▸ **Task description**: Please write out the listing beneath this sentence exactly, from its first line to the line with "Screen dimensions: 1381x777", and stop there.

START Data shown

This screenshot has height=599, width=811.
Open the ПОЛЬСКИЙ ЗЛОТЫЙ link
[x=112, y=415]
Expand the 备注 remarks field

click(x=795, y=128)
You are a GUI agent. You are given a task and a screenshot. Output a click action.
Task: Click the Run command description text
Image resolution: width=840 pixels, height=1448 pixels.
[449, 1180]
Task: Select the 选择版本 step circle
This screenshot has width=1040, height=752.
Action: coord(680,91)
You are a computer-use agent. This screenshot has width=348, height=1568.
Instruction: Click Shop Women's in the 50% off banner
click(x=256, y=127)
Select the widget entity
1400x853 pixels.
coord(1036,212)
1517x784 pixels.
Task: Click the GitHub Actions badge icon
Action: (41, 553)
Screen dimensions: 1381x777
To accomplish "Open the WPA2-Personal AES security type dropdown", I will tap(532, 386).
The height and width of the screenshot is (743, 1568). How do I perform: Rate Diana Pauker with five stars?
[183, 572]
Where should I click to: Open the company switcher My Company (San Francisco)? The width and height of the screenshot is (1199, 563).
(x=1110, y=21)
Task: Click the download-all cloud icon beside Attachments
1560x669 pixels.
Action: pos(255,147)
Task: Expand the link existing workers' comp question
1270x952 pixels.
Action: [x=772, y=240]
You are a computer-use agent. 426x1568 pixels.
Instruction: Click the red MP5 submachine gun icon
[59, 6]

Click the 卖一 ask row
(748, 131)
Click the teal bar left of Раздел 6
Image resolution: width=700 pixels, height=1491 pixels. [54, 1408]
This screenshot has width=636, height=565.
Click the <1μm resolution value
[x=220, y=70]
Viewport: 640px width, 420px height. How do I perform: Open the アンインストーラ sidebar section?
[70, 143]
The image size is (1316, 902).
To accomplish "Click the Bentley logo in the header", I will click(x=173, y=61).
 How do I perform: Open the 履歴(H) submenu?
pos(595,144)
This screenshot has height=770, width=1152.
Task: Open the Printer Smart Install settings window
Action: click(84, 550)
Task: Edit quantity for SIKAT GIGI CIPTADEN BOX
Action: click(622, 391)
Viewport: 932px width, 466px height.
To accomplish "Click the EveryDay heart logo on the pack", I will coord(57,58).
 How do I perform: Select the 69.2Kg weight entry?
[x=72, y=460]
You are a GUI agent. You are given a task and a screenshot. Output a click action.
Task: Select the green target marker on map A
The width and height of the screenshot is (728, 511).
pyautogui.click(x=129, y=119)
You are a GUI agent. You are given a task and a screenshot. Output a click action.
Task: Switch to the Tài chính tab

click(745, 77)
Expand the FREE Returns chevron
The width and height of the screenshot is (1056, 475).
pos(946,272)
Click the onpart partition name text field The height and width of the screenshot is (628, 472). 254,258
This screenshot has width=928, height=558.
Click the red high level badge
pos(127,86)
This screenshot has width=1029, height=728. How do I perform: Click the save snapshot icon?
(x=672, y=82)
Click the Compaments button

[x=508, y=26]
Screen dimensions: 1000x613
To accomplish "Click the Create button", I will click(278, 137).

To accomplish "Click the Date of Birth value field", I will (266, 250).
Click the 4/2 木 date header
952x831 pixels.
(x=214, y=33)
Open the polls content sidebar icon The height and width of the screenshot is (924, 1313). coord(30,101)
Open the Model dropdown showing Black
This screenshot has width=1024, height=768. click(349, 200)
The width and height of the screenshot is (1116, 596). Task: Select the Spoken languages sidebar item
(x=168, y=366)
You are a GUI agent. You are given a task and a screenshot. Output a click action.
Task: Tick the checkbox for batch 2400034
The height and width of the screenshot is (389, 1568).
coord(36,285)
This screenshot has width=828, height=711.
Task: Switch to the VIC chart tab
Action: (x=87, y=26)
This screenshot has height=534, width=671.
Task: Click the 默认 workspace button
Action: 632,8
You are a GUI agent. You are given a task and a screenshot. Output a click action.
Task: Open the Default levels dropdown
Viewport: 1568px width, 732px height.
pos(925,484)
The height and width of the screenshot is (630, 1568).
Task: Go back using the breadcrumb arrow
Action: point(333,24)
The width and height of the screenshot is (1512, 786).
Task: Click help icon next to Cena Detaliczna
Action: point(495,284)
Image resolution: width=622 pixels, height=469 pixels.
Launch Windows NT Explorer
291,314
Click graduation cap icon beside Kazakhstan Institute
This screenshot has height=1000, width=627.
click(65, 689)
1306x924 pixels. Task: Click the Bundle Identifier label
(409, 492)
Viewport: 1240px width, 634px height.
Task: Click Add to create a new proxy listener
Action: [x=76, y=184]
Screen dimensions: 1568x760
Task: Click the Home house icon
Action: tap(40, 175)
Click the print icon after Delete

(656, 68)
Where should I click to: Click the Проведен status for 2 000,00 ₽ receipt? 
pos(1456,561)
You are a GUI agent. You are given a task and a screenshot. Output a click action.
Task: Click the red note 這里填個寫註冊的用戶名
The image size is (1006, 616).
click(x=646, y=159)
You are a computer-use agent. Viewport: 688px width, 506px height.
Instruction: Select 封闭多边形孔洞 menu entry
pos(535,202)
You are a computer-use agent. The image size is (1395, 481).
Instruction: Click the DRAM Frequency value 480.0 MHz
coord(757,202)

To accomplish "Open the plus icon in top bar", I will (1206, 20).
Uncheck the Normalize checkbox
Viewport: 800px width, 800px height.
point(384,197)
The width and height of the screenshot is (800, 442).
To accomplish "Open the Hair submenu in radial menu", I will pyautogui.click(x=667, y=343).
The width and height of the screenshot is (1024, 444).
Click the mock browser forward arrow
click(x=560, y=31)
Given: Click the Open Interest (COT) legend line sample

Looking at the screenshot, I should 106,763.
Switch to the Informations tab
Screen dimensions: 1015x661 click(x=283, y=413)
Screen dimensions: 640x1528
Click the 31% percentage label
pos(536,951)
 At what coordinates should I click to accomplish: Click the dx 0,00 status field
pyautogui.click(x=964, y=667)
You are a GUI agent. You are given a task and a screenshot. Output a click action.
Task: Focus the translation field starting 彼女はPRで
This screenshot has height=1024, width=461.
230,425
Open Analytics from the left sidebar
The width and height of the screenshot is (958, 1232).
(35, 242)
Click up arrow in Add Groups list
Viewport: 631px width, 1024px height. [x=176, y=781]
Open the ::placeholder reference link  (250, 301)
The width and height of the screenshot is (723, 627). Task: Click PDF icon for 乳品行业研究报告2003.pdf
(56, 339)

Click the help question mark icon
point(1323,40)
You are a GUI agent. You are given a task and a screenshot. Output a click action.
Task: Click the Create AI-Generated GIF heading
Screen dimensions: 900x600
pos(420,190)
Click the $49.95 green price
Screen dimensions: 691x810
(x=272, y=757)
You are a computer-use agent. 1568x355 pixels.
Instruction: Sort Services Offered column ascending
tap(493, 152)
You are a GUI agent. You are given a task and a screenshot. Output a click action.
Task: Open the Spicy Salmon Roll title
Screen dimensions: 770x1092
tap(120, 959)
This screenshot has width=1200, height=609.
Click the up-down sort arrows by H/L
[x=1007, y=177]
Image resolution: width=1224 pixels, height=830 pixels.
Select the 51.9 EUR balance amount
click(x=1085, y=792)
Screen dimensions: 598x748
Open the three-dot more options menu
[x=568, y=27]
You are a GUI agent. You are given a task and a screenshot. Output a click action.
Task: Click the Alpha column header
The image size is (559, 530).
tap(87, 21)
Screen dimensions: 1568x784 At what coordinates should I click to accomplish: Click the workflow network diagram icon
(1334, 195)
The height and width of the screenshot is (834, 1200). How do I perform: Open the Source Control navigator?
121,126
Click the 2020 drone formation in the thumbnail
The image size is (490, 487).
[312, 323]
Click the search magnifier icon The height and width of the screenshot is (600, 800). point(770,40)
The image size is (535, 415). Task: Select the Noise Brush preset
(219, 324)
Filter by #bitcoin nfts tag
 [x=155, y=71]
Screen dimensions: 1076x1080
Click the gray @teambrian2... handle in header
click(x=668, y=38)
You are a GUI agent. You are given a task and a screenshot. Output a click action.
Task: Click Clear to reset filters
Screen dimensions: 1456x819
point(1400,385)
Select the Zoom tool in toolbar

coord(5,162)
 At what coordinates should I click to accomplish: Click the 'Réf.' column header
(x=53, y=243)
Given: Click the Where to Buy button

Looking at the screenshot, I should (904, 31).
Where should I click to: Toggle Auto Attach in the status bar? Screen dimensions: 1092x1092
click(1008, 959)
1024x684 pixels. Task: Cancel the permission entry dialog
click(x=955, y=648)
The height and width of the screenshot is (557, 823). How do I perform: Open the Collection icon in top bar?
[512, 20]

END Data shown

▸ **Response to the task**:
This screenshot has height=599, width=811.
Open the ПОЛЬСКИЙ ЗЛОТЫЙ link
[x=112, y=415]
Expand the 备注 remarks field

click(x=795, y=128)
You are a GUI agent. You are given a task and a screenshot. Output a click action.
Task: Click the Run command description text
Image resolution: width=840 pixels, height=1448 pixels.
[449, 1180]
Task: Select the 选择版本 step circle
This screenshot has width=1040, height=752.
Action: coord(680,91)
You are a computer-use agent. This screenshot has width=348, height=1568.
Instruction: Click Shop Women's in the 50% off banner
click(x=256, y=127)
Select the widget entity
1400x853 pixels.
coord(1036,212)
1517x784 pixels.
Task: Click the GitHub Actions badge icon
Action: (41, 553)
Screen dimensions: 1381x777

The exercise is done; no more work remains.